SW: Meanwhile, the cost to MBB's and the historic Christians of the Muslim world is not obvious - is hidden from us because we hardly know they exist. Nor is the very real possibility that the promotion of a man with his history as the model of conversion may turn off many seeking Muslims who were already on the journey. Because very few Catholics believe that Muslims can and do become Christian as an act of faith. They think the concept is as new to everyone as it is to them.

AD: And this bold act will help to remedy this bad situation. Catholics now know that some Muslims are attracted to the faith, praise God.

SW: The irony is that Allam's public conversion will illuminate western Christians who didn't realize this was possible and will probably hurt the efforts of those who are already in the thick of it. That's why I'm raising the issue. Those of us who do know have to keep pointing out that there is more at stake here than the real and important debates about the Christian identity and future of Europe. There is also the identity and future of the rest of the world.
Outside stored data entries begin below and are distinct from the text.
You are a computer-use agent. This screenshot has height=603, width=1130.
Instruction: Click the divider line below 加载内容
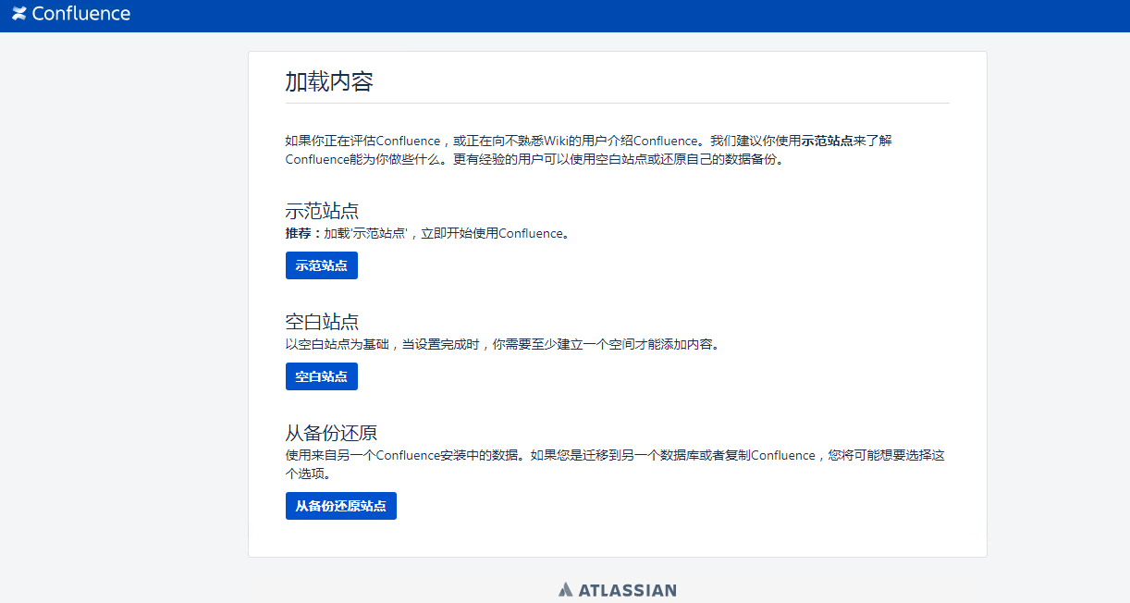pyautogui.click(x=617, y=103)
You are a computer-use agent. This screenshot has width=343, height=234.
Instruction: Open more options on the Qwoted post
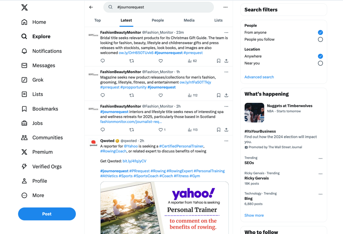(x=226, y=141)
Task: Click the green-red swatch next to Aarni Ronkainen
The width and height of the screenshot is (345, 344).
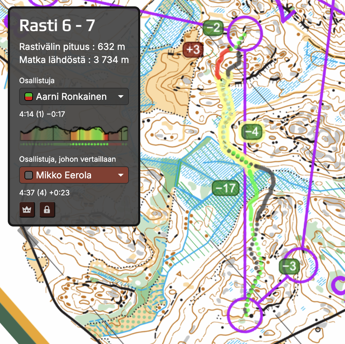Action: 28,97
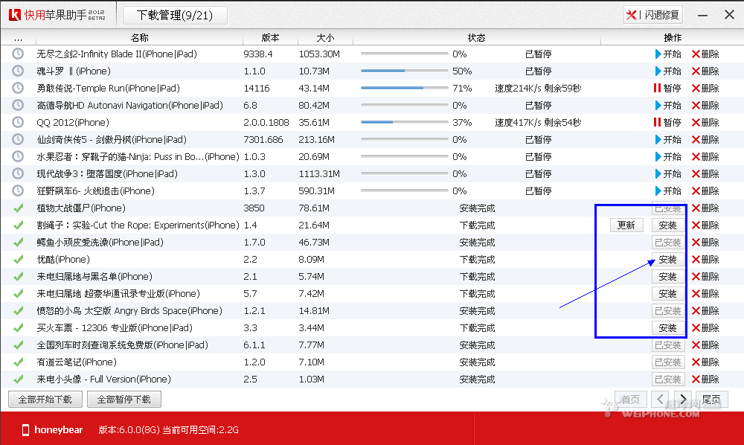Screen dimensions: 744x445
Task: Sort by the 大小 column header
Action: coord(325,38)
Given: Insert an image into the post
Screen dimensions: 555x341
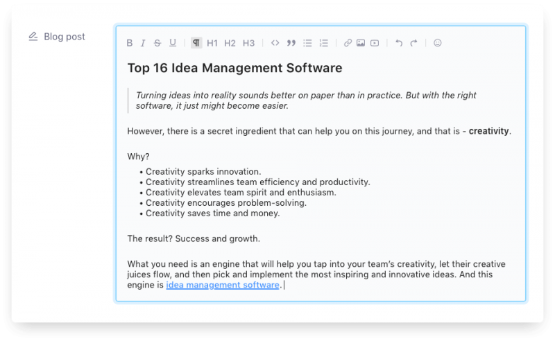Looking at the screenshot, I should click(x=361, y=43).
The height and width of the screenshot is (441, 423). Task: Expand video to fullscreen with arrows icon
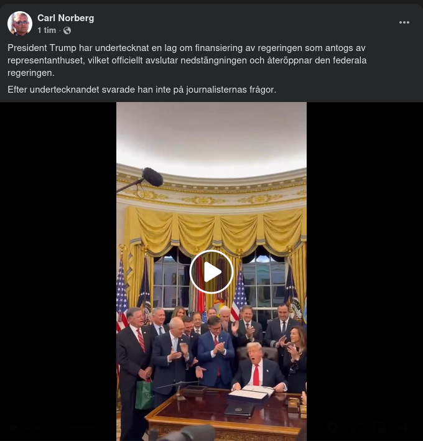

AD: Sorry for the bad news but in terms of human rights and freedom of religion the countries of MENA have been going downhill for the last four decades or so (1967 if you want a date). Things were already getting worse here, the Christians have been leaving in droves for decades, Islam is being reformed and is this returning to its more coercive and militant roots. All this was happening before Easter and will not stop any time soon, as far as I can see. Meanwhile, this baptism has the capacity to make real positive changes for MBB's and the churches in the West, especially Europe.